_Actions to take_:
(1) Copy out the stretch of the passage on vaccine registration from "This discussion on" through "ever be fair?", word for word.
(2) According to the passage on vaccine registration, which issues plagued internet access in rural areas? List each one.
(3) Answer these questions using the passage on vaccine registration:
(a) How many people are in the 18-45 age group that was to be vaccinated?
(b) How many villages are without proper mobile network coverage?
(c) As of 2019, how much of the population had access to the internet?

This discussion on universal immunisation is especially important for a country which recorded the highest figures of coronavirus infections and deaths in the world, for any month, in May 2021, and requires vaccination on a massive scale.

To vaccinate a population of 594.6 million people in the age group of 18-45 years, the government mandated e-registration for every citizen, to get vaccination slots on the CoWIN app and website (hereafter collectively referred to as “CoWIN”).

However, this raises an important policy question: can the sole reliance on e-registration, in a country where the digital infrastructure and electricity availability is inadequate, ever be fair?

Lack of digital Infrastructure:

The lack of digital infrastructure in the country is evident from the NITI Aayog Report, wherein it was highlighted that internet access in rural areas was plagued by issues related to quality, reliability, weak signals, and inadequate access to devices such as laptops, computers, smartphones, etc. Moreover, it was pointed out that 55,000 villages in the country are without proper mobile network coverage. As of 2019, only 45.1 crore (0.451 billion) of the population had access to the internet out of a population of almost 135 crores (1.35 billion).

_Provided material_:

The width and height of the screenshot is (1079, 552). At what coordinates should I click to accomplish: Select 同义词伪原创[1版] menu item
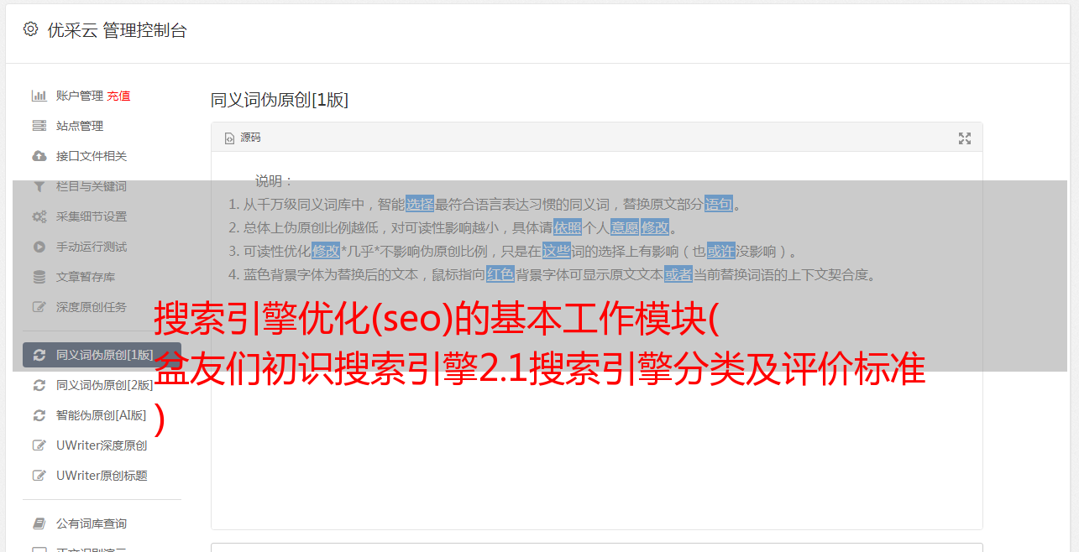pyautogui.click(x=102, y=355)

_Answer set_:
(1)
This discussion on universal immunisation is especially important for a country which recorded the highest figures of coronavirus infections and deaths in the world, for any month, in May 2021, and requires vaccination on a massive scale.

To vaccinate a population of 594.6 million people in the age group of 18-45 years, the government mandated e-registration for every citizen, to get vaccination slots on the CoWIN app and website (hereafter collectively referred to as “CoWIN”).

However, this raises an important policy question: can the sole reliance on e-registration, in a country where the digital infrastructure and electricity availability is inadequate, ever be fair?

(2)
- Quality
- Reliability
- Weak signals
- Inadequate access to devices such as laptops, computers and smartphones

(3)
(a) 594.6 million people.
(b) 55,000 villages.
(c) 45.1 crore (0.451 billion) people, out of a population of almost 135 crores (1.35 billion).